I wanted to re-read it because I had watched the Hulu TV series made from the book and while I liked the show quite a bit at first, as I got deeper and deeper into the book I realized that I the show really wasn’t that good. In fact, when compared to the book, I got seriously bummed out about what was left out.
Now, before I get into things you should know there are spoilers afoot and that also, I quite certainly realize that they can’t put everything into an adaptation. I just have to wonder at the choices made is all and why they would leave out some of (what I think) are the best parts of the book in order to make a multi-part TV “event”.
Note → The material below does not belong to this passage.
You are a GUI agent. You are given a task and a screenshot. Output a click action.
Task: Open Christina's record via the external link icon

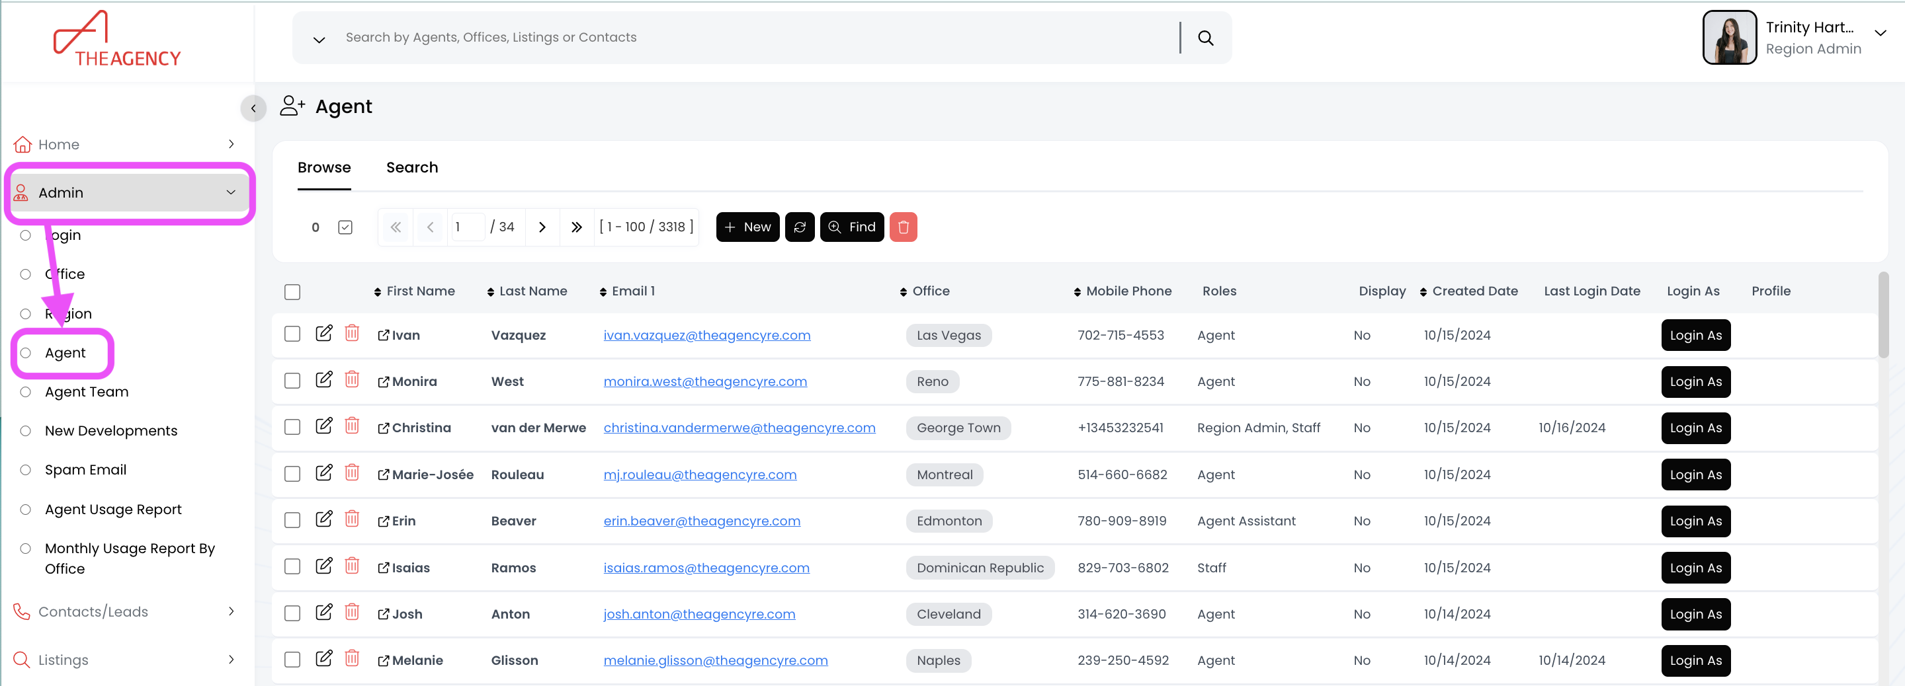(x=383, y=428)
In the beginning we get a moment with Jake Epping where he tells us;
I have never been what you’d call a crying man … I wish I had been emotionally blocked, after all. Because everything that followed–every terrible thing–flowed from those tears. ~Stephen King 11/22/63
Epping is a teacher and he reads a theme one of his students rights, an older man named Harry who is off, a little slow, a little different. It’s because his father, in a drunken rage, killed his family with a hammer and while not killing Harry, he whacked him in the head and gave him some brain damage. This moment, this small, few pages of talking, is what sets into action the events that unfold in 11/22/63 and while that’s touched upon in the TV series, it’s not given the importance it should have gotten.
I also think that James Franco was bad casting, but that’s a different blog post.
Regardless of casting, what unfolds in the first portion of the book is that Jake is told by his buddy Al that there is a time traveling portal in a closet at his restaurant and Al needs Jake to do something for him, something big, something world changing.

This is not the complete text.